This money is lying in about 9 crore accounts, which are not operated for 10 years.
As per information received from Reserve Bank of India (reserve Bank of India), as on December 31, 2020, the total number of such accounts in Scheduled Commercial Banks (SCBs) stood at 8,13,34,849 and the deposits in such accounts stood at Rs 24,356 crore, Sitharaman said in a reply.
Similarly, it said, the number of accounts not operated for more than 10 years with urban cooperative banks (UCBs) as on December 31, 2020 and the amount in such accounts stood at Rs 77,03,819 and Rs 2,341 crore, respectively.
“The number of deposit accounts (i.e. public deposits that have matured but unclaimed balances for 7 years including the year in which they matured) and the amount in such accounts with Non-Banking Financial Companies (NBFCs) are 64 and 64 respectively. 0.71 crore. As on March 31, 2021,” he said.
As per the directions issued by RBI to banks through its Master Circular on “Customer Service in Banks”, banks are required to conduct an annual review of accounts which have no operations for more than a year, and those customers and inform them in writing that there has been no operation on their accounts and find out the reasons therefor.
“Banks have also been advised to consider initiating a special drive to trace the whereabouts of customers/legal heirs in respect of accounts which have become inoperative, i.e., where within a period of two years There is no transaction in the account,” he said. said.
Further, he said, banks need to display the list of unclaimed deposit/dormant accounts, which are dormant/dormant for ten years or more, on their respective websites, along with the list containing the names and addresses of the account holders. Is. of unclaimed deposits/inoperative accounts.

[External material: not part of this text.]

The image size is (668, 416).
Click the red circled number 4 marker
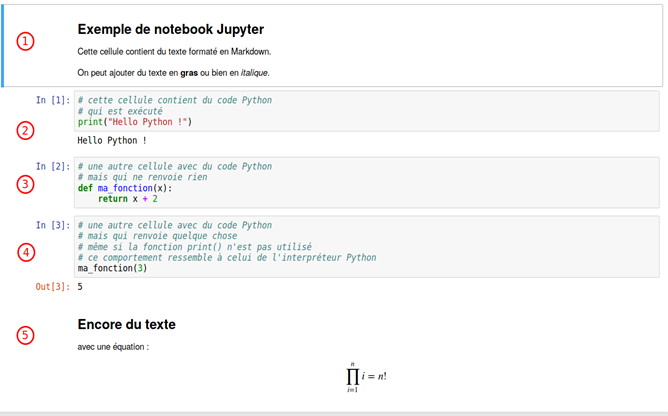[26, 251]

With regard to the action taken on deposits in such accounts, he said, in accordance with the amendment to the Banking Regulation Act, 1949 and insertion of section 26A in the said Act, RBI formulated the Depositor Education and Awareness Fund (DEAF) Scheme, 2014 Is. ,
As per the scheme, banks calculate the cumulative balance in all accounts which are not operated for a period of 10 years or more (or no amount is claimed for 10 years or more) with interest and transfer such amount to DEAF. ,
“DEAF is used to promote the interests of the depositors and for such other purposes as may be necessary to promote the interests of the depositors as may be specified by RBI. In case of demand from a customer In whose deposit amount was transferred to DEAF, banks will have to repay the customer along with interest, if any, and file a claim for refund from DEAF,” he said.
Replying to another query, he said, RBI has authorized the Boards of each of the Housing Finance Companies (HFCs) as per its Master Circular to determine the interest rate taking into account relevant factors such as cost of funds, margin and risk premium. Adopt and determine the model. The rate of interest charged for loans and advances.

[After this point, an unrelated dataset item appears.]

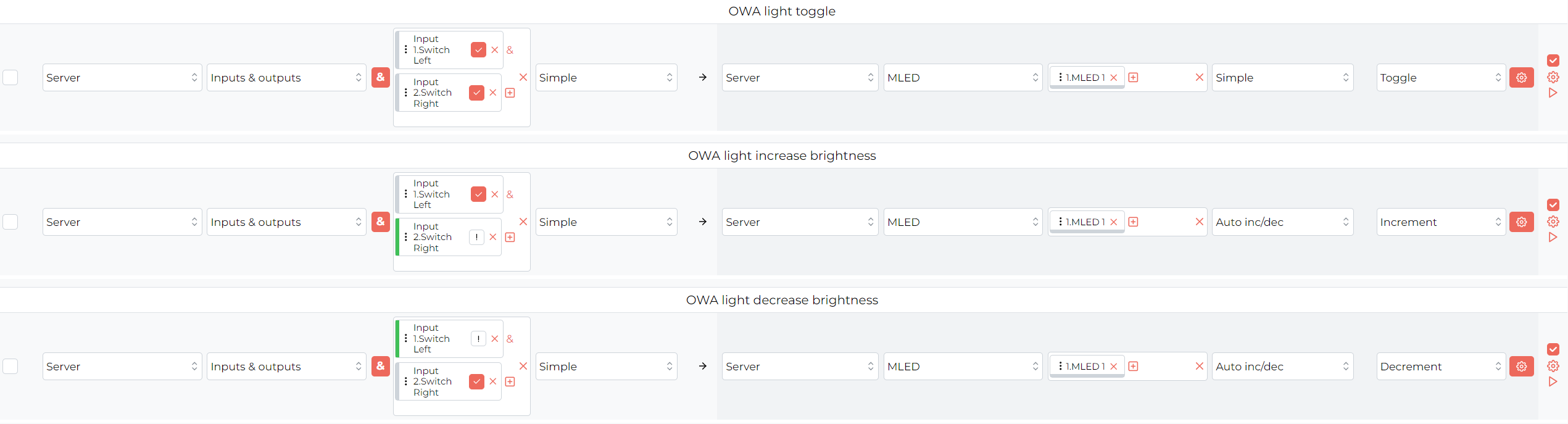
Task: Expand Auto inc/dec dropdown in decrease rule
Action: tap(1282, 366)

The rates of interest and approach for classification of risks, and penal interest are to be disclosed to the borrowers in the application form, and in the sanction letter apart from making available on their website or published in newspapers.
In addition, HFCs have been advised to put in place an internal mechanism to monitor the process and operations so as to ensure adequate transparency in communication with borrowers.